# PROVIDED TEXT
Without a doubt...but you're trying to get blood from a stone. There is no money to hire another RPH...or so we are told...

That's wrong.

lol...
 
I looked at your openings...I saw Minneapolis and got all excited...then I saw that it's a lame outpatient pharmacy job...wtf...you guys are in the business of script jockeying now?

You guys got anything not listed on the site? There are only like 6 staff openings listed...
 
Aint no one is going to ask you for your GPA. Forget CV...do a resume and list all the stuff you're doing now and all the things you know how...like your pharmacy operating sysem..Cerner, Meditch or whatever.

You haven't mastered the art of dressing up a resume yet have you. And for references, just put in available upon request. Contact our recruiter and say you're a package deal and tell them the area you're interested in. So at least we'll have you in the file. Things happen randomly and something can pop up any day.
 
I looked at your openings...I saw Minneapolis and got all excited...then I saw that it's a lame outpatient pharmacy job...wtf...you guys are in the business of script jockeying now?

You guys got anything not listed on the site? There are only like 6 staff openings listed...


LOL... stay away from that one.

# ACTIVITIES
1) Quote the pharmacy job discussion word for word from "That's wrong." to "Meditch or whatever.".
2) Answer these questions about the pharmacy job discussion:
(a) According to the first post, there is no money to hire whom?
(b) Which city in the listed openings got the poster excited?
(c) What does the advice say to put for references?
3) Proceed with the pharmacy job discussion, adding new posts after its last line.

# DATA
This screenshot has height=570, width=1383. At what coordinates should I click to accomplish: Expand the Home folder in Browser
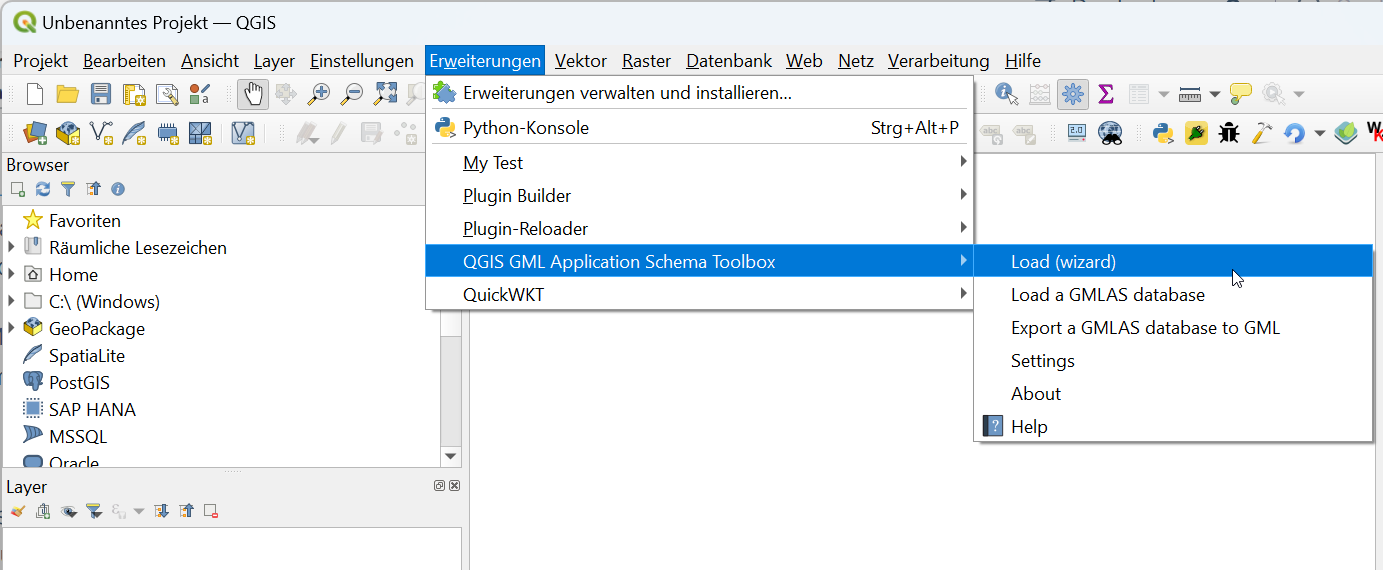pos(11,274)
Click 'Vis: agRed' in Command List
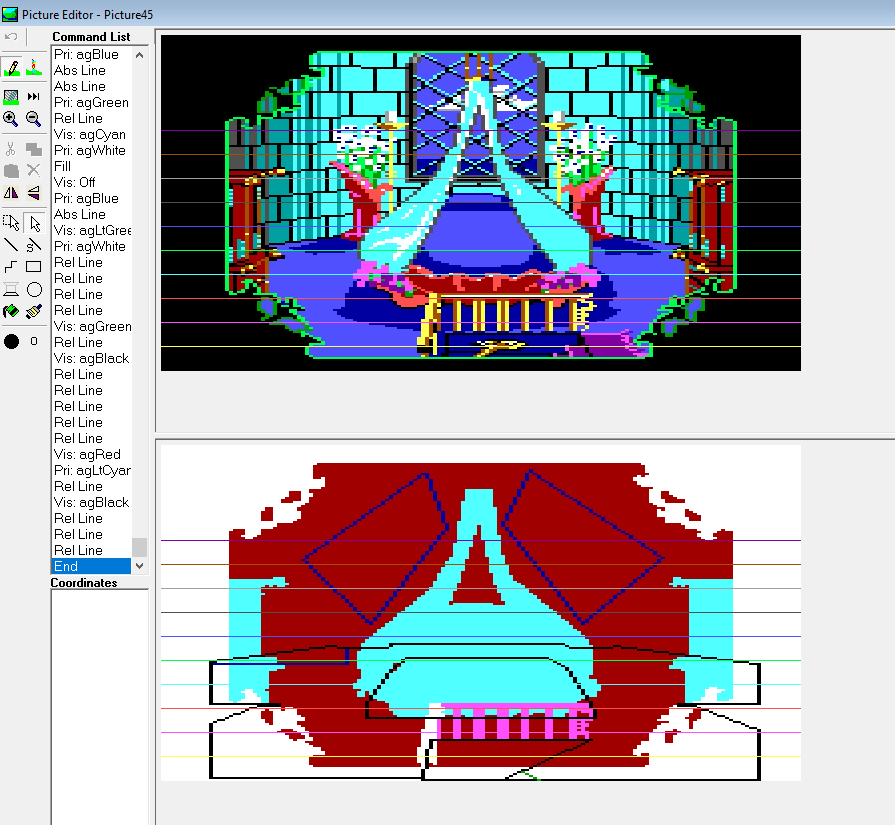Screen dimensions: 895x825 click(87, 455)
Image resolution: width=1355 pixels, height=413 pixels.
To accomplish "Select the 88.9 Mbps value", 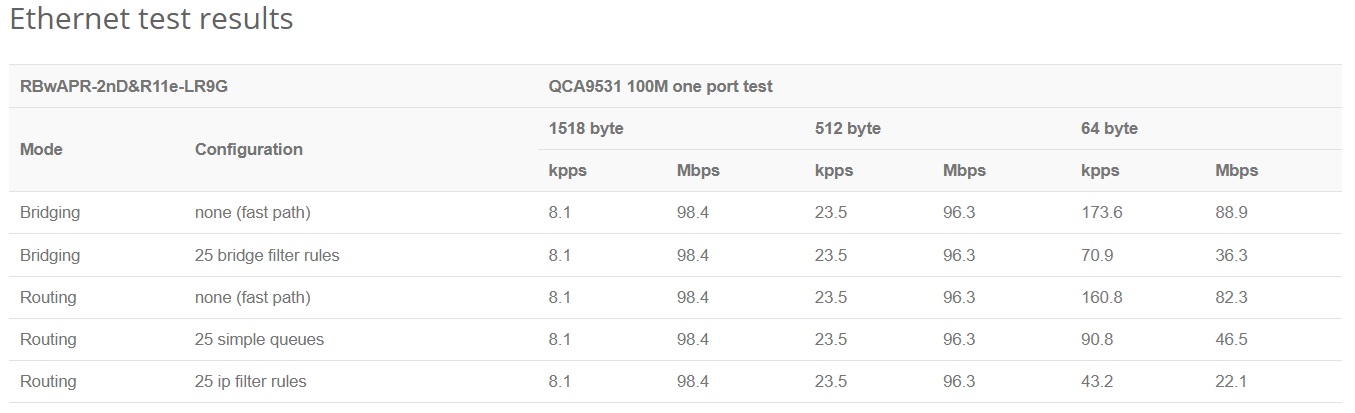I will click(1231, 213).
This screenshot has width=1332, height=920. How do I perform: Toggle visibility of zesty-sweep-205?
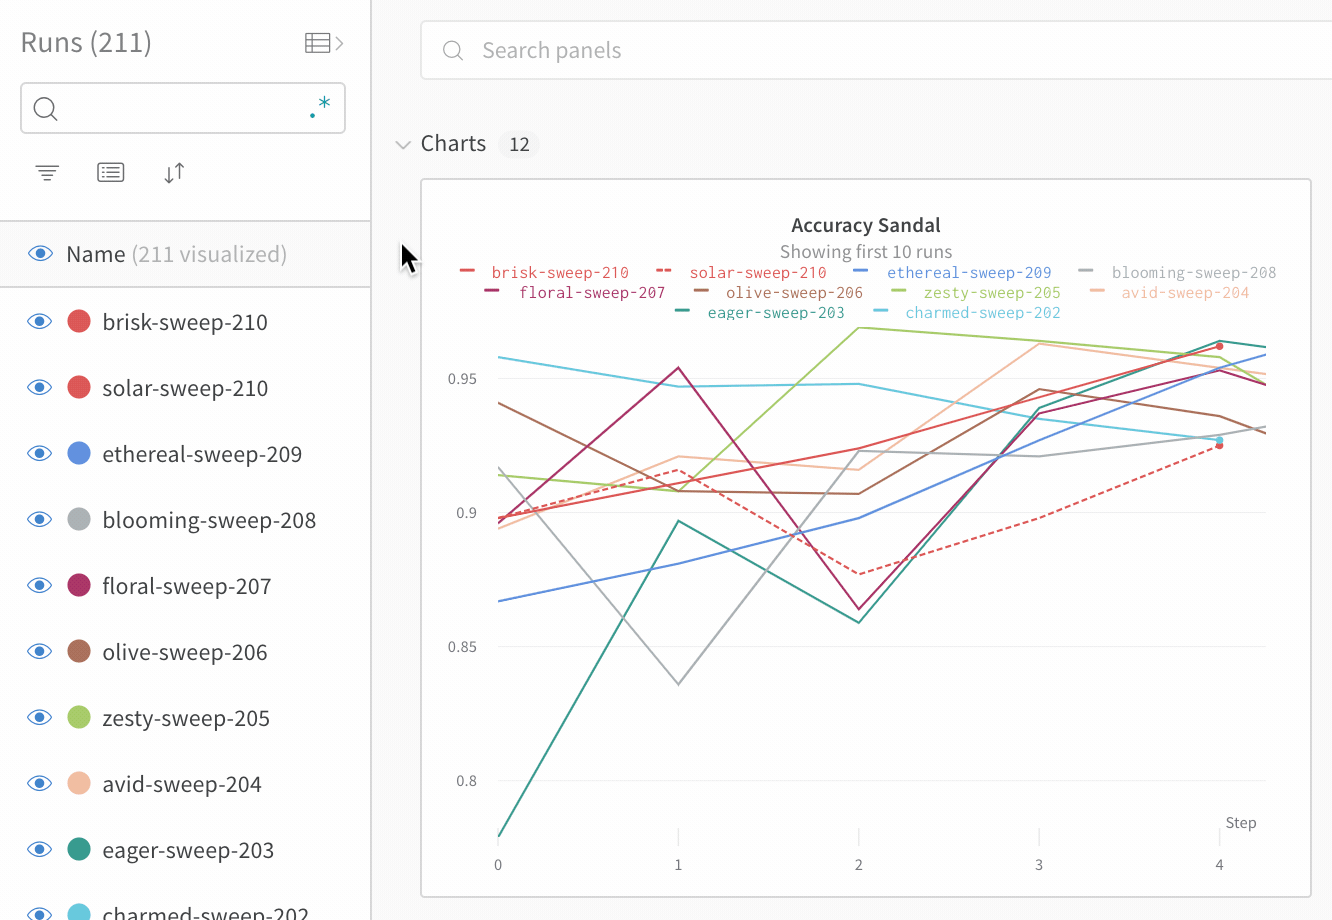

# EXPECTED RESULTS
1)
That's wrong.

lol...
 
I looked at your openings...I saw Minneapolis and got all excited...then I saw that it's a lame outpatient pharmacy job...wtf...you guys are in the business of script jockeying now?

You guys got anything not listed on the site? There are only like 6 staff openings listed...
 
Aint no one is going to ask you for your GPA. Forget CV...do a resume and list all the stuff you're doing now and all the things you know how...like your pharmacy operating sysem..Cerner, Meditch or whatever.

2)
(a) Another RPH.
(b) Minneapolis.
(c) Available upon request.

3)
We do have openings that may not be listed...you just never know. We've hired brand new grad for DOP before... and it's worked out well. Heck..we're interviewing a brand new grad for a DOP now..not sure you want to live there...but you never know.
 
too bad I'm late to the party! I have to say that I agree with most of what the sausage fest had to say.
 
bump


what web site are we talking about?

wife just got offered 3 different hospital jobs in the city we are moving to after my residency....all sweet jobs....interviewed at all 3 in one day and given the job the next day.....saturation my a#$
 
Then call the sumbitches at my joint. Some nights I really do feel like I'm going to kill someone. Though I haven't yet. The worst I've done is put in a lovenox 40 daily when the patient was already on hep 5k and forgot to d/c the hep...and even that landed me in the princip...er I mean director's office for a good scolding.

I also forgot to mention...and this will make you lol...I am also responsible for all employee prescriptions called in or brought in during the weekends, too. So imagine you are sitting there...15 admissions needing to be entered in...each patient with a home med sheet 30 drugs deep...the daily IV round needs checked (a 30-45 minute job in and of itself.)...the pyxises all need to be filled...narcotics need grabbed out of the narc vault...

...and in comes 15 people with prescriptions for random crap...

It may be the most frustrated with anything I've ever been...with the exception of the school I graduated from...of course...

...but the kicker is that management from the director to the CEO seems to think that this is perfectly fine. They are oblivious to reality. I dunno...it seems like management types forget what its like to be a staffer...or in bpD's case with those consultants, they have never even known.

It's 6 hours on eggshells...until the overlap evening pharmacist comes in and you can get some relief from the isolation...

But, hey, it's still better than retail.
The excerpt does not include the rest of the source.